CO2/Hydrocarbon Selectivity of Trihexyl(tetradecyl)phosphonium-Based Ionic Liquids

In a previous study, a conductor-like screening model for the real solvents (COSMO-RS) method and machine learning were used to predict CO2 Henry's law constants for several ionic liquids (ILs), where trihexyl(tetradecyl)phosphonium bis(trifluoromethanesulfonyl)amide ([P-66614][TFSA]), trihexyl(tetradecyl)phosphonium perfluorooctanesulfonate ([P-66614]-[PFOS]), and trihexyl(tetradecyl)phosphonium hexafluorophosphate ([P-66614][PF6]) were selected as ILs exhibiting superior CO2 absorption. Based on the prediction results, the selected phosphonium-based IL CO2 solubilities were measured at 313.15 and 333.15 K. Here, a magnetic suspension balance was used to measure the solubilities of hydrocarbons such as methane (CH4), ethane (C2H6), and ethylene (C2H4) in [P-66614][TFSA], [P-66614][PFOS], and [P-66614][PF6] at 313.15 and 333.15 K. The CO2, CH4, C2H6, and C2H4 Henry's law constants were calculated from the experimental solubility data for mole fractions of <0.1. The CO2/hydrocarbon selectivities were calculated using the ratio of Henry's law constants of CO2 and hydrocarbons.
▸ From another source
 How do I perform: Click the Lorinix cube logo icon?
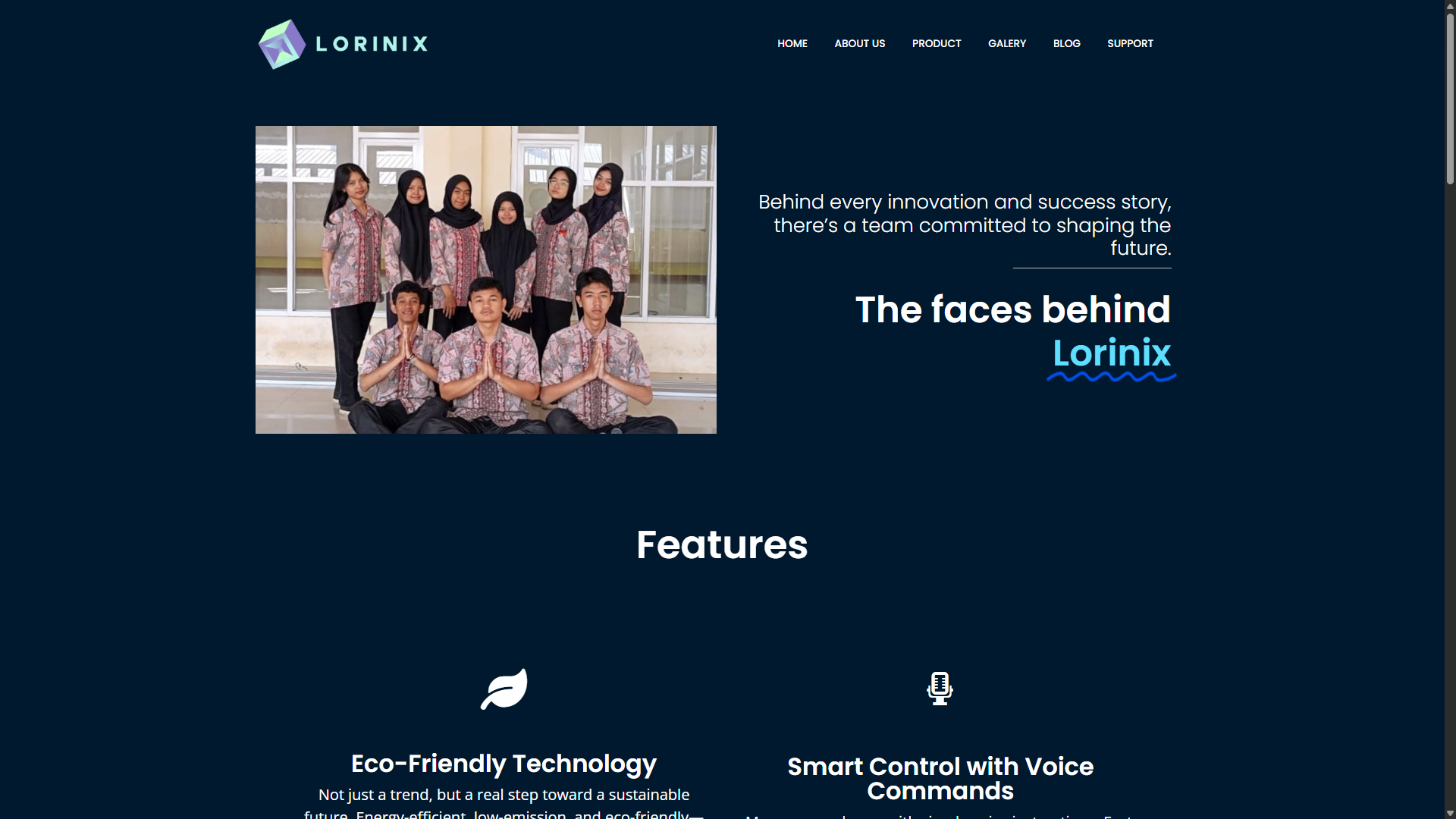(x=282, y=44)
The IL CO2/CH4 selectivities increase in the order of the anion PFOS- < TFSA(-) < PF6-, whereas CO2/C2H6 selectivities increase in the order of the anion PFOS- < TFSA(-) <= PF6-. The CO2/C2H4 selectivities of the three IL systems were identical at 313.15 K, whereas at 333.15 K, the selectivities increased in the order PFOS- < TFSA(-) <= PF6-. When only the IL anions were changed, the CO2/hydrocarbon selectivity increased with a decreasing anion molecular weight.

Automated summary

In this study, the CO2 Henry's law constants for several ionic liquids were predicted using the COSMO-RS method and machine learning. The solubilities of hydrocarbons in these selected ionic liquids were measured, and the CO2/hydrocarbon selectivities were calculated based on the experimental data. The results show that the selectivity depends on the anion of the ionic liquid.